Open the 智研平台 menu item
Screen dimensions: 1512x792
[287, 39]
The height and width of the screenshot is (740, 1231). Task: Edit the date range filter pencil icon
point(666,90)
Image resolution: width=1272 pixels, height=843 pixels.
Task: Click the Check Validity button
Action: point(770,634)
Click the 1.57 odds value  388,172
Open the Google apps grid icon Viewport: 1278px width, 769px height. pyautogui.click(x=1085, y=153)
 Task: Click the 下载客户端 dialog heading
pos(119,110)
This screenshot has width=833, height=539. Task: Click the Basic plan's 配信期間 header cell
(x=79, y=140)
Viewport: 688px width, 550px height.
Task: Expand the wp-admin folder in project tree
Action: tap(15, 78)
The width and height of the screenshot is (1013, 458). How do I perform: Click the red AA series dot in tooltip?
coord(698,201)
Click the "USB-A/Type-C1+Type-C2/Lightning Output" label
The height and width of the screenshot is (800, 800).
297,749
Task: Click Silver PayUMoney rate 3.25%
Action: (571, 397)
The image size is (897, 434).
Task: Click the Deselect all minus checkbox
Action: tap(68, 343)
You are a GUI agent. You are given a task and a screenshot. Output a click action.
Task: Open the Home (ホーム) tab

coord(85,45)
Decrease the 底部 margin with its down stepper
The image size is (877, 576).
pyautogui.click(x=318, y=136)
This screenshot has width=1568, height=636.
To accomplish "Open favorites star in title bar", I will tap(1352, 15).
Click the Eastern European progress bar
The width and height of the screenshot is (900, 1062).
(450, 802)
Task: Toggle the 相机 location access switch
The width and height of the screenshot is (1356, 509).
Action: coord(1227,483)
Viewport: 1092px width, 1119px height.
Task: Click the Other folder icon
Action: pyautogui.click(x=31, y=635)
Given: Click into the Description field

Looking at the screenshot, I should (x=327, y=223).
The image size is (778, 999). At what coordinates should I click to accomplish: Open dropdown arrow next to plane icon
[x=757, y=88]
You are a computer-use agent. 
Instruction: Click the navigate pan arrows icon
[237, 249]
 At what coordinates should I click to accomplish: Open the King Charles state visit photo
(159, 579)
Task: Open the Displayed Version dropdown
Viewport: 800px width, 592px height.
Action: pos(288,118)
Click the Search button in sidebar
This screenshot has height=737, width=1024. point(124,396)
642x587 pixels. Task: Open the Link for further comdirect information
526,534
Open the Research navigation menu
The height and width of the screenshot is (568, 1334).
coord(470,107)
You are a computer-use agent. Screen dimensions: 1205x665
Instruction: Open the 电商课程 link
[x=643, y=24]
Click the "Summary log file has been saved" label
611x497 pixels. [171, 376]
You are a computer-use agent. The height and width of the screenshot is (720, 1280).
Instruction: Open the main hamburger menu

##############################

### Prompt
Search the entries for the word "agent". Copy each line where it appears.

### Written solution
You are a GUI agent. You are given a task and a screenshot. Output a click action.
You are a computer-use agent. 
You are a computer-use agent. Screen dimensions: 1205x665
You are a computer-use agent. The height and width of the screenshot is (720, 1280).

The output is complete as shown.